Posted by Car Detail Supplies on Oct 1st 2017

Are you new to Claying? Have you ever wondered what the difference is? Well, we are here to help. The main difference is way in which it is used. I know what you are thinking. How can they be the same but used differently? Let me explain. A clay bar is just that a bar of clay. Think of something similar to play dough but a little bit firmer. This needs a little bit of work before it is used to make it pliable. Once you open your clay you want to break it into thirds. This is because you will not need the whole bar for one car. You want to keep the unused clay in a air tight container so it is ready for next time. With the clay you are ready to use, you need to show it some love. Massage it in you hands to make it more pliable. Once you get it pretty flat it is ready to use.
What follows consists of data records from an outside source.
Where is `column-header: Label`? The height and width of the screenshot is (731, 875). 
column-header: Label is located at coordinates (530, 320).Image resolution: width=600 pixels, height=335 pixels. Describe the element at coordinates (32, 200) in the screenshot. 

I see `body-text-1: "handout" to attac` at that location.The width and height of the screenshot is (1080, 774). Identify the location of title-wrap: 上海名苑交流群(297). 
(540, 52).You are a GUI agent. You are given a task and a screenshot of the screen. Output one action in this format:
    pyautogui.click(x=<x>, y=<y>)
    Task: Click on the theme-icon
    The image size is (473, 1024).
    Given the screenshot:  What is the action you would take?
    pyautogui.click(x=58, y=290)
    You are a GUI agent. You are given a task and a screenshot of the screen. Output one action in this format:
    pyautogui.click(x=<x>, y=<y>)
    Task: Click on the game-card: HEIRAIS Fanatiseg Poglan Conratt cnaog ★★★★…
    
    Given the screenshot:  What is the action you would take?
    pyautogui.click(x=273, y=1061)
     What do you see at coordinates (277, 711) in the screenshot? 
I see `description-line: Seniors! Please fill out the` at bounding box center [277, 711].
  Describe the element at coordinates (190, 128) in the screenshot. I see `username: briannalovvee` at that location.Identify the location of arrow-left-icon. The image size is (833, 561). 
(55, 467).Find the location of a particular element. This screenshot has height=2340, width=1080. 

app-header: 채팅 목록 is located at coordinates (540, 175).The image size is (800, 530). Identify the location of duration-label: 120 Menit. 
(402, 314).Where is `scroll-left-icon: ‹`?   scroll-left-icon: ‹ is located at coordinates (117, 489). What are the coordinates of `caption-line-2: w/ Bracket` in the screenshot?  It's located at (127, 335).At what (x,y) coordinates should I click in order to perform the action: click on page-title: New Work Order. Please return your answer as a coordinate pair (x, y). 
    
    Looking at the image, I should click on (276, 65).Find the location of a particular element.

Now grab your favorite detail spray, preferably something high in sillicone, and get to work. I like to start on the windshield because working it on glass really helps break it in. Plus, you will be amazed at the results of what it can do to glass. You will know when an area is complete when there is no more resistance when you glide the clay over it. Once you are done with your project most of the time the clay you used is no good anymore. Unless your car was not in that bad of shape. My suggestion is if you are not sure throw it out. You do not want to risk damaging the paint of the next car you clay. This brings me to my next point. If you happen to drop it on the ground, regardless if you are in a spotless garage or outside, THROW IT OUT. Clay is great at what it does because it picks up the tiniest particles it come in contact with. So basically, if you have a habit of dropping your clay, your bar may only last one car. That was a very expensive Clay session.

This leads me to Synthetic Clay. The biggest difference is how it is constructed. It is just that synthetic. Because it is synthetic it can be manipulated into many applications. It can be found on a Mitt, sponge, towel, or even DA pad. If you are comfortable with a polishing machine this makes claying so much quicker. For the most part they are exactly the same. The way you use them doesn't change. Just the amount of work you have to do to use it does. With regular clay as stated above you need all the pliability before you start. With synthetic clay you take it out of the package and get to work. You still need to grab your favorite detail spray. I would still start it on the windshield because it helps break down the wax layer on the surface of the clay. Here is the advantages of synthetic clay. Besides the different ways you can find it, one synthetic clay regardless of form it is in lasts for about 30 cars.  That means for the home use it may be the only one you will ever buy, depending on how often you clay and how many cars that you clay. The best part is, if you happen to drop it, just rinse it off and continue.